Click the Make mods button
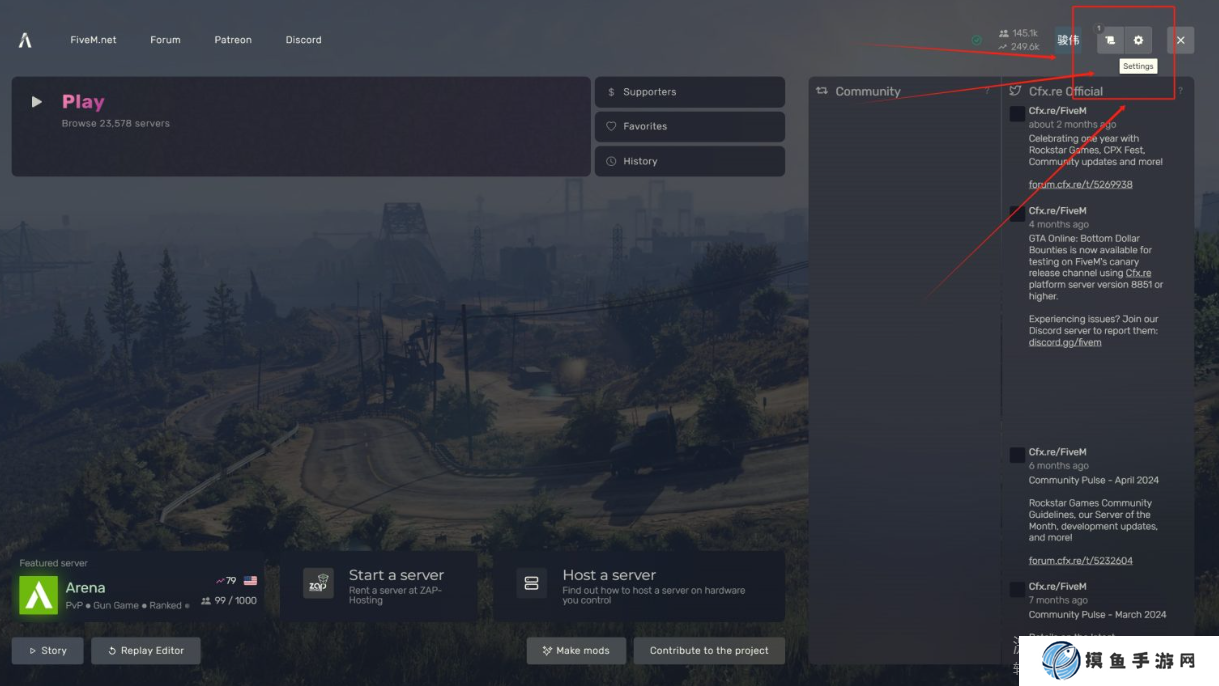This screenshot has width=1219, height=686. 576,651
◆ ◆ ◆ ◆ ◆ ◆ ◆
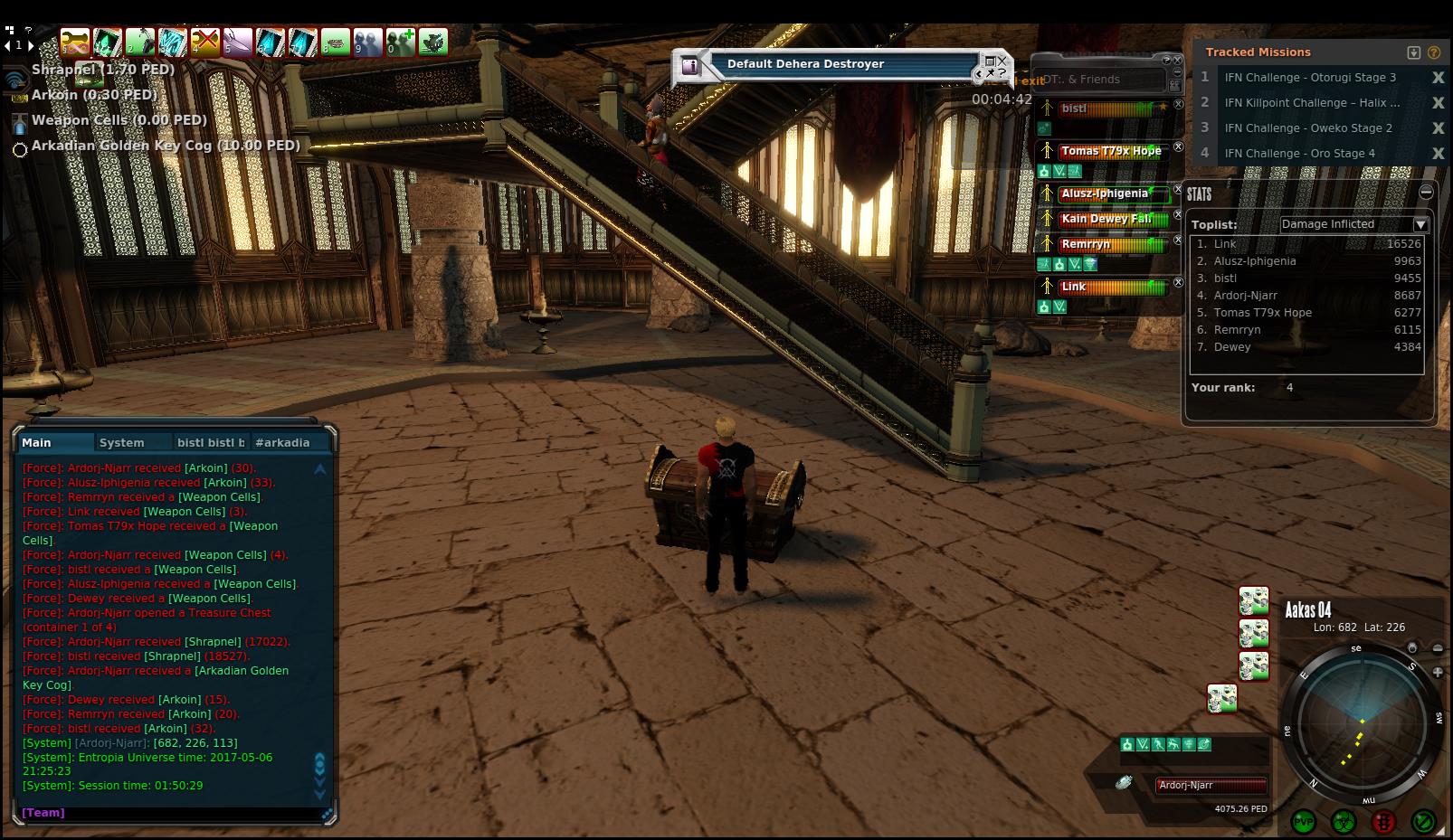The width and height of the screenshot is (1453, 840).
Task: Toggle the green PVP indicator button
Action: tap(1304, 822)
◆ ◆ ◆ ◆ ◆ ◆ ◆
## What the exercise asks
Return the part of the records that opens with the line containing "The width and" and closes with the line containing "Action: tap(1304, 822)", both lines included, exactly as they appear. Leave the pictures out of your answer.

## Output below
The width and height of the screenshot is (1453, 840).
Task: Toggle the green PVP indicator button
Action: tap(1304, 822)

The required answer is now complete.